The PUD supports the protection and efficient use of natural resources in Whatcom County. Water resource management or water supply planning can help increase water efficiency, promote water conservation, and enhance source protection. The PUD works with local and federal governmental including regional entities to develop solutions for effective water resource and supply management practices.
South Lake Samish Water Supply Feasibility Study
Under a grant received by the PUD, from the State Department of Health, Dave Olson (Cornerstone Management) worked with the State DOH, State Department of Ecology, Whatcom County Health Department and property owners in the south Lake Samish area to complete a study to determine best options for bringing water supply to residents in the south Lake Samish area.
Rome Grange Water Forum – April 19, 2014
The first forum on water resources and water rights from a county-wide perspective. PUD General Manager Stephan Jilk participated on the panel along with other five others to answer the questions: What are the major issues with water supplies and uses in Whatcom County? And What would a comprehensive and reasonable solution look like? Click here to view the video.

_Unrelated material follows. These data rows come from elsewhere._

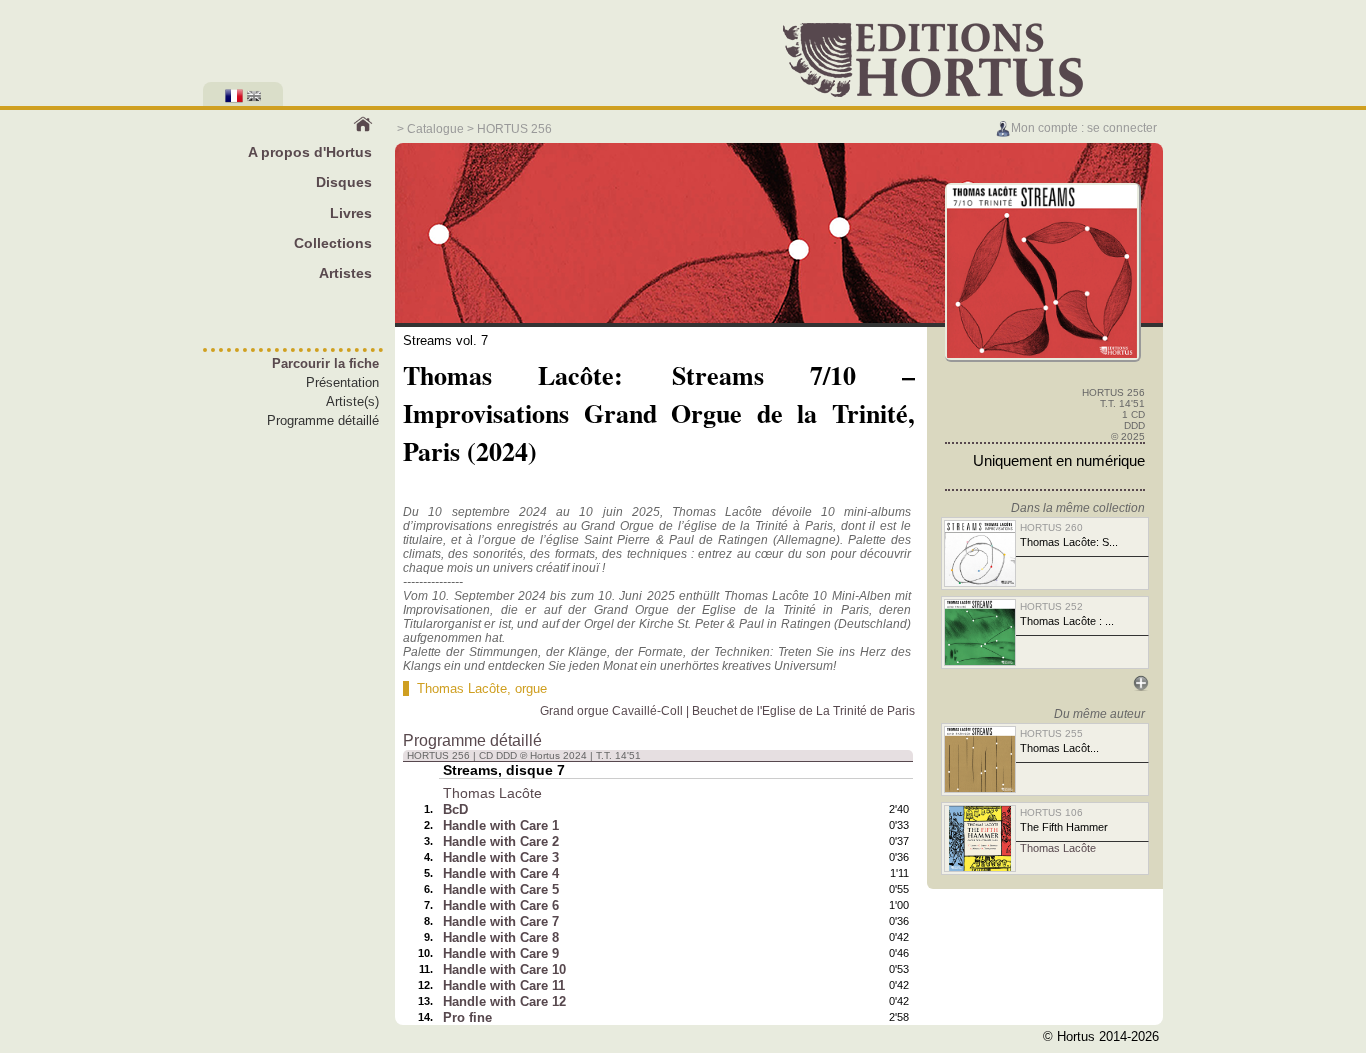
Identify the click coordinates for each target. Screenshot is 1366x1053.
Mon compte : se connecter (1084, 128)
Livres (351, 213)
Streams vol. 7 (445, 340)
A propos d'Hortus (310, 152)
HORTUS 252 (1051, 606)
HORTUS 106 (1051, 812)
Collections (333, 243)
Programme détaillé (323, 420)
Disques (344, 182)
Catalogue (435, 129)
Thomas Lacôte (462, 688)
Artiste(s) (352, 401)
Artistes (345, 273)
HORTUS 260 (1051, 527)
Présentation (342, 382)
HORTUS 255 (1051, 733)
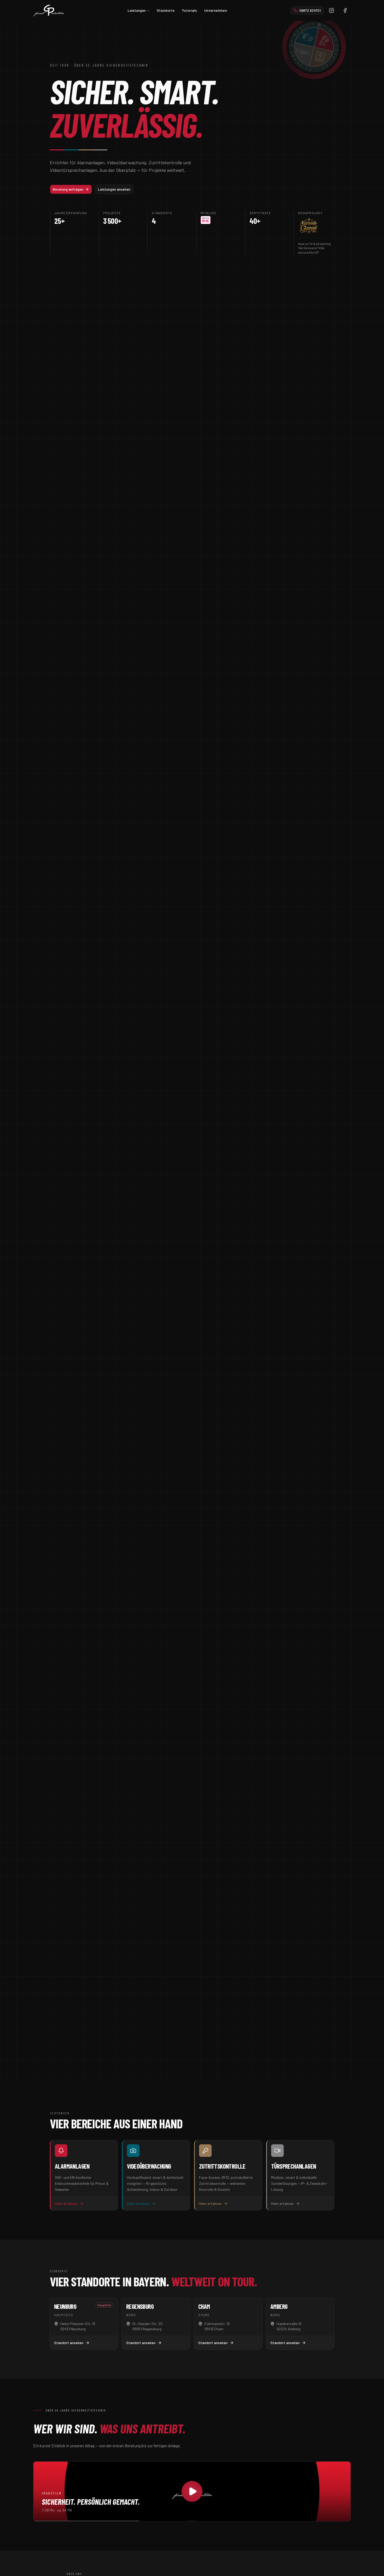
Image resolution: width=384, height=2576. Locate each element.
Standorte (165, 10)
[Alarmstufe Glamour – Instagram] (308, 226)
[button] (307, 10)
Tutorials (189, 10)
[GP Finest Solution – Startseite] (49, 10)
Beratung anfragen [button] (68, 189)
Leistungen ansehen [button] (114, 189)
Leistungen (137, 10)
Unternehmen (215, 10)
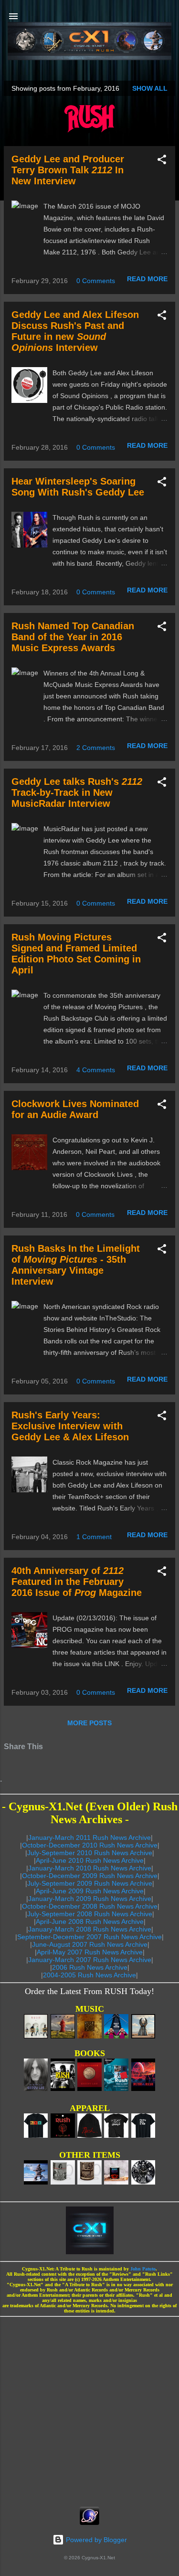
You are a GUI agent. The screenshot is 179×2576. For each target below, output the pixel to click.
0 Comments (95, 281)
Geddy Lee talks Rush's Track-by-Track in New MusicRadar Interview (76, 792)
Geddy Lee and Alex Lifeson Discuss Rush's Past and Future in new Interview (75, 331)
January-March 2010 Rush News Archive (89, 1868)
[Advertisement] (89, 2408)
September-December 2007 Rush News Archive (89, 1937)
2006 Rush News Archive (89, 1967)
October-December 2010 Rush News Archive (90, 1845)
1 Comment (94, 1537)
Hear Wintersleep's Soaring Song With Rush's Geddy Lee (77, 486)
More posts (89, 1723)
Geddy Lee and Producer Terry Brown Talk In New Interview (67, 170)
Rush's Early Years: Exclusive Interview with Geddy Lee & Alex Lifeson (70, 1426)
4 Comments (95, 1070)
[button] (162, 161)
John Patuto (143, 2268)
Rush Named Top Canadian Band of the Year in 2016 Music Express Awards (72, 637)
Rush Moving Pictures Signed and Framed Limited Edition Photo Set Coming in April (76, 953)
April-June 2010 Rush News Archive (90, 1860)
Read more (147, 279)
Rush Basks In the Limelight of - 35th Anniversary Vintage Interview (75, 1265)
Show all (150, 88)
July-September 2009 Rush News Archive (89, 1883)
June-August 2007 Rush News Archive (89, 1944)
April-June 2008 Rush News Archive (90, 1921)
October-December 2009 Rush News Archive (90, 1875)
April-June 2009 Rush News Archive (90, 1891)
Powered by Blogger (95, 2540)
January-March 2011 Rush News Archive (89, 1837)
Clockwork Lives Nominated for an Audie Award (75, 1109)
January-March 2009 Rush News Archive (89, 1898)
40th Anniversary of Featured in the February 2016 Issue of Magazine (76, 1581)
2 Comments (95, 747)
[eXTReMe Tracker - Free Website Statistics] (89, 2522)
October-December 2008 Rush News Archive (90, 1906)
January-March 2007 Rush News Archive (89, 1960)
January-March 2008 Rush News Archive (89, 1929)
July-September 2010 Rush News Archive (89, 1853)
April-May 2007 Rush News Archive (90, 1952)
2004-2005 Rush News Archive (89, 1975)
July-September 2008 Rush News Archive (89, 1914)
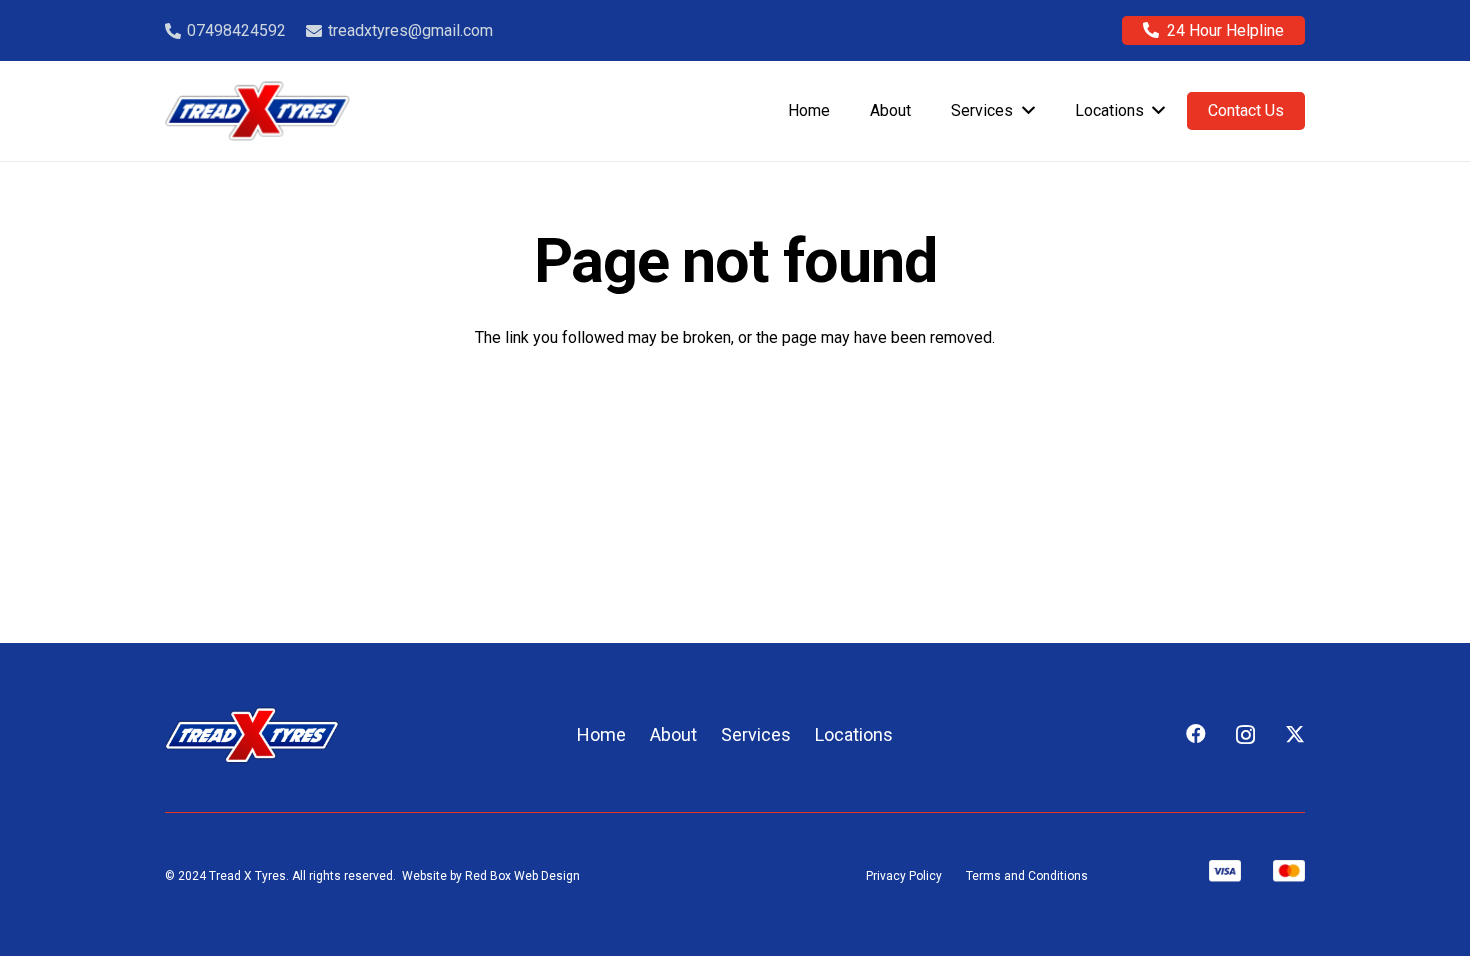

Pictured is a farm located in the foothills of Mt. Baker.
North Whatcom County Regional Source Feasibility Study
The Washington State Department of Health has determined that twelve community water systems in North Whatcom County were out of compliance with Drinking Water standards because their ground water supplies exceed the maximum contaminant limits (MCL) for nitrate and/or ethylene dibromide (EDB’s).
To assist these community water associations, Public Utility District No. 1 commissioned a two-part North Whatcom County Regional Source Feasibility Study which was funded by the Department of Health. Part 1 of the Feasibility Study is now complete. Click to view or download the study and maps.
Pictured above, spring flow on the Nooksack River.
Water Resource Inventory Area 1 Watershed Management (WRIA1)
The WRIA 1 Watershed Management Project brings together citizens, local governments, tribes, and state and federal agencies to develop plans for allocating water, protecting water quality, and restoring fish habitat. Located in northwest Washington, Water Resource Inventory Area No. 1 (WRIA 1) encompasses the surface and ground water in the Nooksack River basin and certain adjacent watersheds. Public Utiliy District No. 1 is one of the initiating governments of the project along with Whatcom County, City of Bellingham, Lummi Nation, and the Nooksack Tribe.
Nooksack Source Protection Plan (NSPP) – The Nooksack Source Protection Plan was developed by the City of Lynden and Public Utility District #1 of Whatcom County in accordance with WAC-246-290-135 (4) and WAC-246-290-668. For purposes of preparing the NSPP, the Nooksack Basin is divided into its four primary subbasins: North Fork, Middle Fork, South Fork and Lower Nooksack. The focus of this document is on the areas above the City of Lynden and PUD water intakes.
The City of Bellingham operates a diversion dam on the Middle Fork of the Nooksack River. Information about the City’s diversion and land uses above and adjacent to the diversion are included in the NSPP. The City of Bellingham and Lake Whatcom Water & Sewer District have jointly prepared a source protection plan for the Lake Whatcom watershed. The two source protection plans – the NSPP and the Lake Whatcom Source Protection Plan – together represent a regional source protection effort for the Nooksack Basin.